I bristled at the insinuation that I didn't have the money to pay for a more expensive meal, but part of me knew that he had hit the nail on the head. Fifty dollars wouldn't go far at some of the more expensive, classic East Hampton restaurants.

We pulled into the parking lot of a comfortable looking restaurant, parking in one of the few remaining spots in a large lot. I heard the chatter of voices as we approached the entrance to the restaurant; the voices sounded happy, relaxed rather than formal and classy. I heard the clinking of mugs and glasses together, the static crackle of multiple televisions in the same space.

Inside of Rowdy Hall, a young hostess smiled at Rob in a way that seemed far too warm and flirty, considering their apparent age differences, and gave me a brief nod. She led the two of us over to a small, high table with two chairs, tucked up near one of the windows looking out on the street. Occasionally, when a car drove past, I caught the blur of motion out of the corner of my eye.

"Fish and chips," I ordered, remembering how Rob remarked that the place was known for that signature dish. Rob nodded and requested the same, passing the menus over to the waiter. Once we'd both ordered, we settled back, Rob examining me over the top of his water glass as I tried not to feel too bothered from his frank perusal.

"So," he said after a minute.

"So," I repeated, not sure what he was after.

"April Carpenter." He set down his glass, crossed his arms across his broad chest. "Normally a half-baked sex columnist. What else?"

I tried not to bristle at the unfortunately accurate moniker. Keep your cool, April. "What else do you want to know?"

"What makes you tick?" He stared back at me, like his eyes could pierce right through me. "What makes April Carpenter decide that she had to come hunt me down for an interview?"

"Financial desperation?"

He shook his head. "And you clearly aren't a fan of me, which makes this even stranger. Why don't you like me?"

"Seriously?" I hadn't meant to lose my cool, but it slipped away as my mouth dropped open. "You, the Bad Boy of Wall Street, the rich kid who's upset that he might have been caught with his hand in the cookie jar, can't understand why someone like me, who has to work every day just to try and earn enough to pay my rent on my crappy little apartment, isn't your biggest fan?"

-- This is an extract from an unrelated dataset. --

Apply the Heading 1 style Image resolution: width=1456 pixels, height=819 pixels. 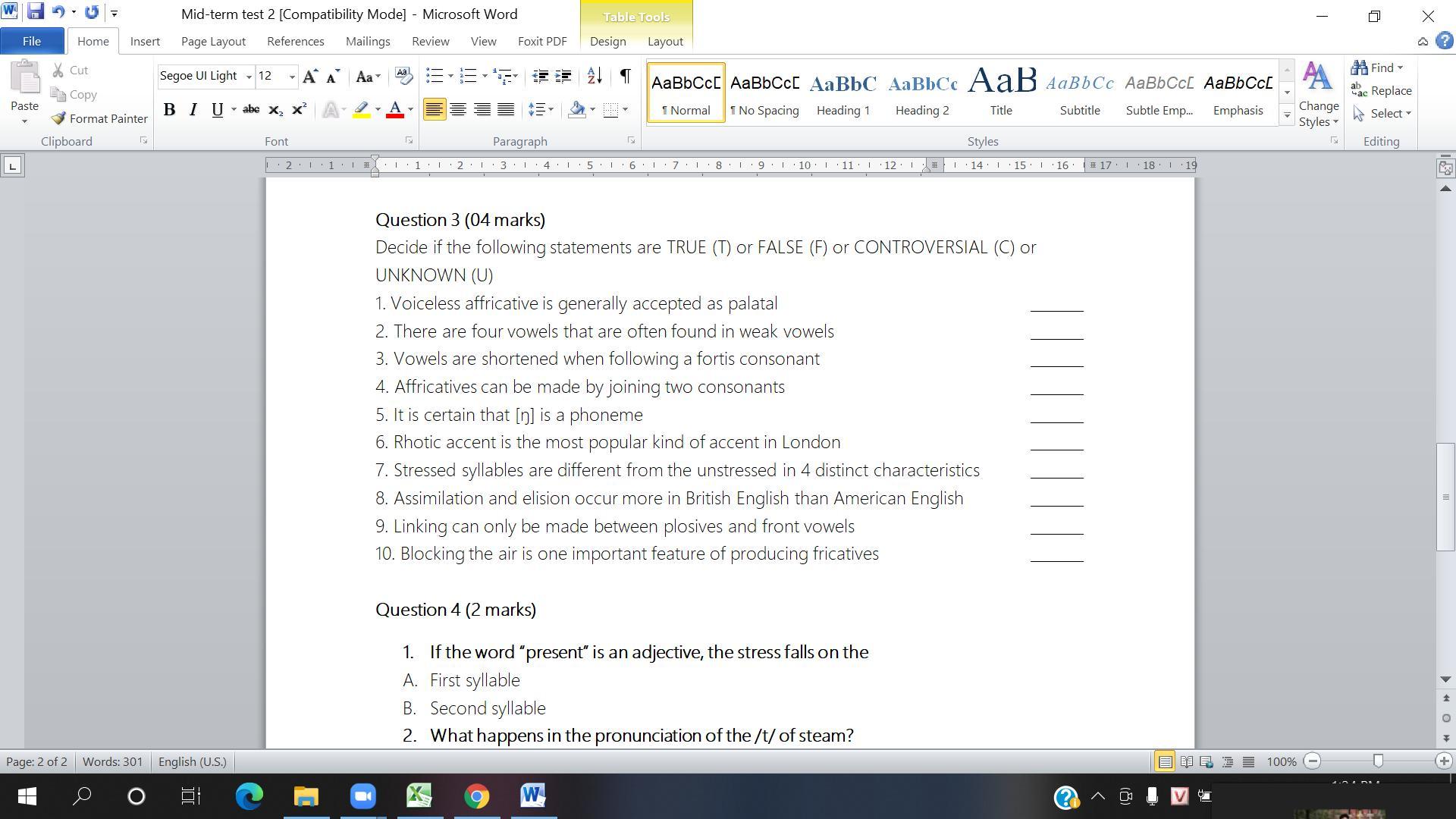click(843, 93)
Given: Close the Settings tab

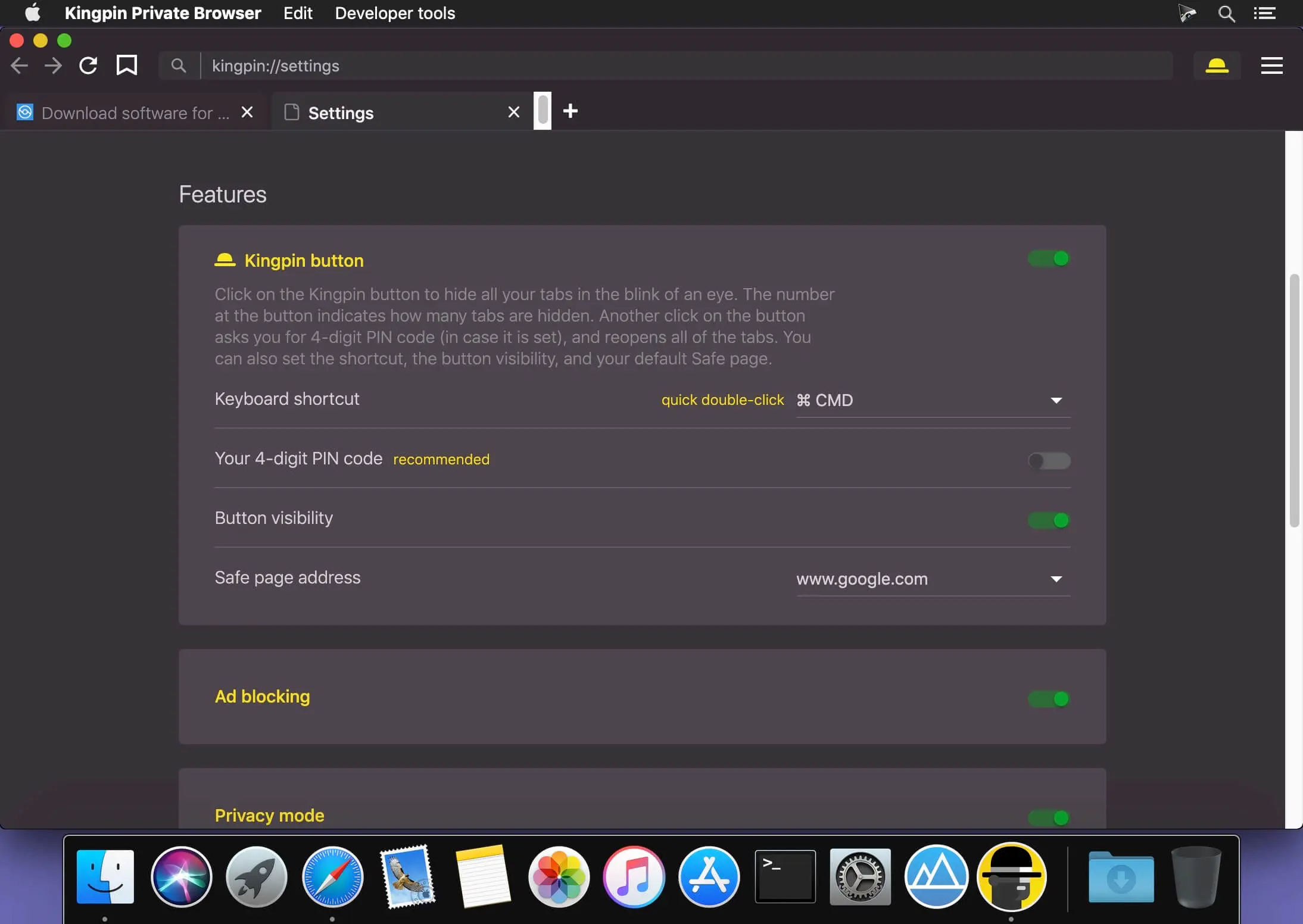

"Rich kid?" he repeated back at me.

I held up fingers, ticking off my points. "Fancy boy-toy sports car. House in the Hamptons for your grandmother. Stock trader. Where's your mom, off in her own luxury condo in Florida that you bought for her as well?"

Rob's eyebrows climbed. "That's how you see me? Spoiled rich kid?"

And then, to my amazement, he started to laugh.

"What?" I burst out, not letting the arrival of our food disrupt me as I glared across at this man, trying to understand what had gone wrong inside of his head. "Why are you laughing at me?"